I, being the most exiled and information-censored person in Astrayliar, cannot believe that none of the reporters being paid handsome wages or salaries working for any of the mainstream TWO news houses, O? Maybe four? ….do not know how off-the-track all our politics, and all that is reported about it, is.

Were there ANY Integrity, Honor, Intelligence, or guts within the journalist worlds of this country, some of them would convince their editors/moguls/real-estate-advertisers that it has to be stated that the situation is passed DIRE, and that without some HONESTY in our media, Lucifer's gonna call up his mates riding battalions of dark horses, and absolutely trash us.

Politics is the most damaging, most dangerous ZIONIST fraud, and portends future scenarios as depicted in Hollywood's visionary “The Matrix”.

So while all you cushy-comfy-fanny-”journalists” (HA!) stay well back from that thickening red line, across which you'd be forced to be TALKING TRUE, you add your names to the list of souls the devil is coming for, sooner that any of you can determine.

You fail to determine these things because you're all so well padded by over paid incomes, that only serve to let you AVOID THE FACTS for that little, little, O! A little bit more, thence your Intellect, y'know, that crucial faculty which enables you to foresee danger, goes sleepy-byes.
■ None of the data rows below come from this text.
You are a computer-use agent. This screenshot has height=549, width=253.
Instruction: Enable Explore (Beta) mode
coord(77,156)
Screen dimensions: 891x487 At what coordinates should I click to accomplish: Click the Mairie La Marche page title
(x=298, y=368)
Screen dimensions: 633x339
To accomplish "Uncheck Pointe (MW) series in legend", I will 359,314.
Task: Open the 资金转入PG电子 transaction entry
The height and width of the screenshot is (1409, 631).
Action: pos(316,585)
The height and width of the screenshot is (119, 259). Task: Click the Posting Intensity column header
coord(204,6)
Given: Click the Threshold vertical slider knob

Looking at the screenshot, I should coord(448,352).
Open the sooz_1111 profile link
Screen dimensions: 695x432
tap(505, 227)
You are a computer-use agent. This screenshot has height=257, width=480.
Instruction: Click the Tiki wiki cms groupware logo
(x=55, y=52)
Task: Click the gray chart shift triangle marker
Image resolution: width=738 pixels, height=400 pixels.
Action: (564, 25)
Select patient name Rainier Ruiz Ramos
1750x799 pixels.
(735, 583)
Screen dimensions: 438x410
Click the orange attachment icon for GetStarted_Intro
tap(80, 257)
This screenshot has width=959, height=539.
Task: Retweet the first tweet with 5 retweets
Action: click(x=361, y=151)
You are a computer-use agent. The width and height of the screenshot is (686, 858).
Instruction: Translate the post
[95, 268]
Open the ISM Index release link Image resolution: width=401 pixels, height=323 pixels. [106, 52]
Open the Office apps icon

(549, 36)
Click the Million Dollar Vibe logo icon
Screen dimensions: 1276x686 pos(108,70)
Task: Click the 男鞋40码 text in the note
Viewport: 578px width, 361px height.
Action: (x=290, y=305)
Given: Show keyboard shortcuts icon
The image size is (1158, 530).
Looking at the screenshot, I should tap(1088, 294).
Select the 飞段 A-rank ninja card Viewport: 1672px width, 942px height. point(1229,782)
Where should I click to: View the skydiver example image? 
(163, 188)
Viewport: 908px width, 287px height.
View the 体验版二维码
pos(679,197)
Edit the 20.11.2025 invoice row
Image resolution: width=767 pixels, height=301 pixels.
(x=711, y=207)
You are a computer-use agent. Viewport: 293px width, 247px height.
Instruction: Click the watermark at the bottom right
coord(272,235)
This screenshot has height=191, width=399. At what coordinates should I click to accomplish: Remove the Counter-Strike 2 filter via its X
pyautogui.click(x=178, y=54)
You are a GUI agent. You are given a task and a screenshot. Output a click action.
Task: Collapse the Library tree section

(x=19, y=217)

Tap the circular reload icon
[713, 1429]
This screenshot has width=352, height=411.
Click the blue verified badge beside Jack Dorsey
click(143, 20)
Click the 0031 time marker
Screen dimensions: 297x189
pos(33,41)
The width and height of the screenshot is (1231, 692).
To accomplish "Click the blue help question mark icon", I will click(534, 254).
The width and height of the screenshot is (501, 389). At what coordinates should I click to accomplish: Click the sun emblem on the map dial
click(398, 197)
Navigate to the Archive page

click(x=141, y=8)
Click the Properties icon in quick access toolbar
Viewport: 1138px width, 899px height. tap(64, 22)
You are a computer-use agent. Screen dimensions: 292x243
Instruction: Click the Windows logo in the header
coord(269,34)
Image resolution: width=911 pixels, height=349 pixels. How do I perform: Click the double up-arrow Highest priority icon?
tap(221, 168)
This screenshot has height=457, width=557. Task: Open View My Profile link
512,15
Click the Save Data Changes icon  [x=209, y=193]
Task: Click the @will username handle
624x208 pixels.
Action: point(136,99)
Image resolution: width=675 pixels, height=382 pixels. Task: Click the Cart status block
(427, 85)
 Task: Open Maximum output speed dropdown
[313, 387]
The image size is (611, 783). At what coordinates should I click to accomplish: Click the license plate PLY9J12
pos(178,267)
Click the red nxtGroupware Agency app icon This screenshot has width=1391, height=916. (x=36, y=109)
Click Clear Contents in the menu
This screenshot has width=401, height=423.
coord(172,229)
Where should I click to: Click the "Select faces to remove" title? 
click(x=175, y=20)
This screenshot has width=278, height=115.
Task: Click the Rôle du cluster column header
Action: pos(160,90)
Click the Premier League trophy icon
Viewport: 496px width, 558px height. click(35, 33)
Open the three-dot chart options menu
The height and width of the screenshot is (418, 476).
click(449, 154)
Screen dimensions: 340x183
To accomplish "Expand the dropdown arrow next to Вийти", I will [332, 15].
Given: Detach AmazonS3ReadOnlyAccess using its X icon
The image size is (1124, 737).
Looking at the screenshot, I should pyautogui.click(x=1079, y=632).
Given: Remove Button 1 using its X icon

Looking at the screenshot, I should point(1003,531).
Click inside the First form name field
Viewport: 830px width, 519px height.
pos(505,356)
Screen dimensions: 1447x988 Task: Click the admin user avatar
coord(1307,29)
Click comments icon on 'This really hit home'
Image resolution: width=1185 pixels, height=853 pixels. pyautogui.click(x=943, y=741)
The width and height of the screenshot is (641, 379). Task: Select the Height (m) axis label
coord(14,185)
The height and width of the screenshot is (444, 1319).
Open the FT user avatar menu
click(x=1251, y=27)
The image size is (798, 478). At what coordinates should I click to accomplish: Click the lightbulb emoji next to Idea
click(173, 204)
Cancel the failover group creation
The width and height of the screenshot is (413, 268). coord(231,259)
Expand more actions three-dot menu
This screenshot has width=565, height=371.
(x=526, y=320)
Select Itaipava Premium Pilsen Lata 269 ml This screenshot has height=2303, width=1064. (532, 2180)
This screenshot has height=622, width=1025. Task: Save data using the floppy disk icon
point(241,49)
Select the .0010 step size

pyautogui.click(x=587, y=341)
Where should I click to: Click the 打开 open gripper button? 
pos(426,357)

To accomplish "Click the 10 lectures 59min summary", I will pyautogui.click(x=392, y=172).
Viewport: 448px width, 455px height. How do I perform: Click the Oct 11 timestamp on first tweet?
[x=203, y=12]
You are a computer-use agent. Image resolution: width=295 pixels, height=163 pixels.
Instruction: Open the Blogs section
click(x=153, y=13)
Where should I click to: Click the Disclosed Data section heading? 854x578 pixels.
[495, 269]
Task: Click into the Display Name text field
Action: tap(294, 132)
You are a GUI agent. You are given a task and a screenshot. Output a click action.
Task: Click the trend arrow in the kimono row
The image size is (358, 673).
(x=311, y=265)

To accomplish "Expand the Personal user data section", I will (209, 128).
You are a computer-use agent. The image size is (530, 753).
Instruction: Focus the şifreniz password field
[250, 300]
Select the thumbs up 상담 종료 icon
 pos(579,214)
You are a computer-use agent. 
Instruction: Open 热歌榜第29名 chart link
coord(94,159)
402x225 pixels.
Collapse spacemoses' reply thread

Like 1930's Germans, you all stay dumb-as-dogshit, head-back-HO laughing at things that quietly scare the shit out of you, while Satan laughing louder, spreads his wings!

Why?

O! A spoiled stupid bunch of stupidly rich witches with too much self-confidence, and for that, and their magic – NO INTELLECTS – walk around as if they know what they're doing, as if they are monarchs against a world of slaves, and play games with your fears, spreading vicious gossip that 

"aliens and demons and robots from the future are here NOW, and if you don't lie your little 8,000 volt fannies off..., they'll throw you in the VAT!" 

And  "Jesus wont save you!"

Therefore..., you all sit froze on your media office fannie-pads cheering “O! We can tell lies until the cows go back to Eurape, darlinxxx!” All for the secret agenda, you know?

Or..., “Our inherited unearned income keeps us in karfay machines and zingy little carhs - the most environmentally-friendly-you-know?!?! letting us stay happ-happ-happee, and full of pseudo-bravado enough to ignore the truth we hold so high.”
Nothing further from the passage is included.